其中MapPartitionRDD的触发依赖iterator()、compute()。compute的实现就是循环RDD下某个partition下所有元素并执行 f() 函数，RDD#map()的 f() 函数被封装传递给MapPartitionRDD。

/**

 * An RDD that applies the provided function to every partition of the parent RDD.

 *

 * @param prev the parent RDD.

 * @param f The function used to map a tuple of (TaskContext, partition index, input iterator) to

 *          an output iterator.

 * @param preservesPartitioning Whether the input function preserves the partitioner, which should

 *                              be `false` unless `prev` is a pair RDD and the input function

 *                              doesn't modify the keys.

 * @param isFromBarrier Indicates whether this RDD is transformed from an RDDBarrier, a stage

 *                      containing at least one RDDBarrier shall be turned into a barrier stage.

 * @param isOrderSensitive whether or not the function is order-sensitive. If it's order

 *                         sensitive, it may return totally different result when the input order

 *                         is changed. Mostly stateful functions are order-sensitive.

 */

private[spark] class MapPartitionsRDD[U: ClassTag, T: ClassTag](

    var prev: RDD[T],

    f: (TaskContext, Int, Iterator[T]) => Iterator[U],  // (TaskContext, partition index, iterator)

    preservesPartitioning: Boolean = false,

    isFromBarrier: Boolean = false,

    isOrderSensitive: Boolean = false)

  extends RDD[U](prev) {

  override val partitioner = if (preservesPartitioning) firstParent[T].partitioner else None

  override def getPartitions: Array[Partition] = firstParent[T].partitions

  override def compute(split: Partition, context: TaskContext): Iterator[U] =

    f(context, split.index, firstParent[T].iterator(split, context))

  override def clearDependencies() {

    super.clearDependencies()

    prev = null

  }

  @transient protected lazy override val isBarrier_ : Boolean =

    isFromBarrier || dependencies.exists(_.rdd.isBarrier())
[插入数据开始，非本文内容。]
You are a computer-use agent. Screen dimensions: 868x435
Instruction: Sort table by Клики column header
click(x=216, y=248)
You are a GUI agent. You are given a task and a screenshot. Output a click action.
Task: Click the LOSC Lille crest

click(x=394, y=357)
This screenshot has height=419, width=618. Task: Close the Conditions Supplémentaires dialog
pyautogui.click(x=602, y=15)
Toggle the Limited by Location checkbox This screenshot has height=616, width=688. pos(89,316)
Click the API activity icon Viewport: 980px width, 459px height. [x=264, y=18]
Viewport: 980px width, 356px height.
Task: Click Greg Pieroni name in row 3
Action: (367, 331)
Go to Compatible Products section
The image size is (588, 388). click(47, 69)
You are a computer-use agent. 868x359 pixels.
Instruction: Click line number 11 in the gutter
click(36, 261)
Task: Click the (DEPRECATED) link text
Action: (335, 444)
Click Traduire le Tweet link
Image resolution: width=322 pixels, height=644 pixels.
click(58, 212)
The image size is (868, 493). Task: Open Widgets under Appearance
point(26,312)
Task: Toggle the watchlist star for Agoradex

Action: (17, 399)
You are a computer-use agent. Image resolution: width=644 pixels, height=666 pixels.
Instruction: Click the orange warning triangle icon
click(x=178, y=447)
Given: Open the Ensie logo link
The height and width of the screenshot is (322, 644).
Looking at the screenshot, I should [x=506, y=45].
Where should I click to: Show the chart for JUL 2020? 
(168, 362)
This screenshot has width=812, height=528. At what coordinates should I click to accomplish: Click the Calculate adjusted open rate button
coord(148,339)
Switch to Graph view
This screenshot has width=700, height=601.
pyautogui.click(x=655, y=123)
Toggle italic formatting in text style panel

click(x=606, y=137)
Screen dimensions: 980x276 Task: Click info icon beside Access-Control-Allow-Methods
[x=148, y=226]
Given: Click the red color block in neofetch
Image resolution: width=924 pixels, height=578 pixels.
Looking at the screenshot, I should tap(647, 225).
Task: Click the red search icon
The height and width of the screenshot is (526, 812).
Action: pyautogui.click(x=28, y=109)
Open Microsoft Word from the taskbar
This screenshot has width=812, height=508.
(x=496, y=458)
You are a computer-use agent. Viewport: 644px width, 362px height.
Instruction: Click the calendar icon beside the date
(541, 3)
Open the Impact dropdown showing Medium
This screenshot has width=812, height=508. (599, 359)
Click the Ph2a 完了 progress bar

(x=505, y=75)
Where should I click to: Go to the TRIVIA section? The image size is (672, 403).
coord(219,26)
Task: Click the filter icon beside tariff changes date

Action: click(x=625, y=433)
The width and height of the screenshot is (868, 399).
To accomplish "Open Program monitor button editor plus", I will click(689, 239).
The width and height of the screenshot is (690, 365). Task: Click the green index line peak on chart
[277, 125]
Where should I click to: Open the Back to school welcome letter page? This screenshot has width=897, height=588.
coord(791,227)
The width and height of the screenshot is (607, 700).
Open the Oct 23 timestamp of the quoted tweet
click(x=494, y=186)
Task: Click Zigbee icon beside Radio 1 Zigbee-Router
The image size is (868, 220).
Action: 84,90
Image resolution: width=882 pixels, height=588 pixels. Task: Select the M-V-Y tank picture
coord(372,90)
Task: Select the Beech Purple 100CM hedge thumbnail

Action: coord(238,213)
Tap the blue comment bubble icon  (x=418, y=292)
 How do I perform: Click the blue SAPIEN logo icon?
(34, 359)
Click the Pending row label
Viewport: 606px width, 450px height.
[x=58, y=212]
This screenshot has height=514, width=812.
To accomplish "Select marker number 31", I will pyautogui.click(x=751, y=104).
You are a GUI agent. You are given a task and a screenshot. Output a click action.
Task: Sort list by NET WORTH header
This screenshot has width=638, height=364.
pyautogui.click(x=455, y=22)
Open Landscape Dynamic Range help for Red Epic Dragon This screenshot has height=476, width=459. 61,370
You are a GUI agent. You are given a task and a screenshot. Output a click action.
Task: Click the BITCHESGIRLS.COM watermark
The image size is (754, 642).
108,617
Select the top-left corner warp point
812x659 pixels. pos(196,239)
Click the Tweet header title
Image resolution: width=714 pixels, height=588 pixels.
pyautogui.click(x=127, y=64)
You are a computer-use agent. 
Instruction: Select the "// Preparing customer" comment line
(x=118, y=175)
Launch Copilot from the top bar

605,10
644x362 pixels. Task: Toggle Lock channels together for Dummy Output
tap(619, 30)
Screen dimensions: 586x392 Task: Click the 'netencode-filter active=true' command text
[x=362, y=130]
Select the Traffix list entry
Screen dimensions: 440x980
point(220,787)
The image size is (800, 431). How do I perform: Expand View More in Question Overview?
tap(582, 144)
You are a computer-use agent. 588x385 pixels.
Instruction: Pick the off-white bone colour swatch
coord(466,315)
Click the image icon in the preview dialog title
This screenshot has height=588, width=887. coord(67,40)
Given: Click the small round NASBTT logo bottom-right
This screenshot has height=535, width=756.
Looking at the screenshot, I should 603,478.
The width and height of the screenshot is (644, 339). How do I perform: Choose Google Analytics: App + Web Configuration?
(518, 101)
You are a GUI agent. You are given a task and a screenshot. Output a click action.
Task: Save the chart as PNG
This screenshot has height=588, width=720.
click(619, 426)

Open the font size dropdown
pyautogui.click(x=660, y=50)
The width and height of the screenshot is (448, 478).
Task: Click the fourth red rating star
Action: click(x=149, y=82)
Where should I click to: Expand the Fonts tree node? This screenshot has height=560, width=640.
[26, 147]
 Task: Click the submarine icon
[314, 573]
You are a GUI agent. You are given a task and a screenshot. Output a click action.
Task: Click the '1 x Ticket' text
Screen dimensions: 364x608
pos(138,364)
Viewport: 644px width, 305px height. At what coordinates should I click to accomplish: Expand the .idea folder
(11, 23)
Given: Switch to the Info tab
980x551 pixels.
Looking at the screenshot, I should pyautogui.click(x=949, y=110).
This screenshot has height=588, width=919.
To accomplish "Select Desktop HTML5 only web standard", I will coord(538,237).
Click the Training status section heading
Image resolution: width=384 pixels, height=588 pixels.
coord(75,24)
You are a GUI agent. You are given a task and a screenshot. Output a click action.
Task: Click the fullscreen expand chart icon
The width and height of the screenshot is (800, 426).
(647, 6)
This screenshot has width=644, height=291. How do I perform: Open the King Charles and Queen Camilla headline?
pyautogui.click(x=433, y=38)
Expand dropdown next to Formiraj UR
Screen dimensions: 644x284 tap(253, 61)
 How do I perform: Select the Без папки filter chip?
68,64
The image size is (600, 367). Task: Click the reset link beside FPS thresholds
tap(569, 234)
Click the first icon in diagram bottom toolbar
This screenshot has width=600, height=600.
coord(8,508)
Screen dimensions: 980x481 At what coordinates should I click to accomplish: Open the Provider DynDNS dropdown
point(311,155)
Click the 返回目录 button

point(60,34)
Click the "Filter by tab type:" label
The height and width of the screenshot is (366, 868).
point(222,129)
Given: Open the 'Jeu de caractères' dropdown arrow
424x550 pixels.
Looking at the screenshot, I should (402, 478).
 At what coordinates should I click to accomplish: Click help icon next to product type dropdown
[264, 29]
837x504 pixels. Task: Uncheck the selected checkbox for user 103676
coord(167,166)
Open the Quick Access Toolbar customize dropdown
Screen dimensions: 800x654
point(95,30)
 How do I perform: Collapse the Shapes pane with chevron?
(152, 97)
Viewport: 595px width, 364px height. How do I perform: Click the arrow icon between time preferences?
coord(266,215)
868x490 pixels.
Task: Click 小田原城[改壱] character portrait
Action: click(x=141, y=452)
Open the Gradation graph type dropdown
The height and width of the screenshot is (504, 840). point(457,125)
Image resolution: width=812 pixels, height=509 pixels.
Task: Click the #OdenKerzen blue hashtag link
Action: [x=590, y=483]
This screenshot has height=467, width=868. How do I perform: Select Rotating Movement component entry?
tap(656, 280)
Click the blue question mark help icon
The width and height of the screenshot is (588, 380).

  override protected def getOutputDeterministicLevel = {

    if (isOrderSensitive && prev.outputDeterministicLevel == DeterministicLevel.UNORDERED) {

      DeterministicLevel.INDETERMINATE

    } else {

      super.getOutputDeterministicLevel

    }

  }

}

MapPartitionRDD的父类RDD类中定义了iterator()函数：

  /**

   * Internal method to this RDD; will read from cache if applicable, or otherwise compute it.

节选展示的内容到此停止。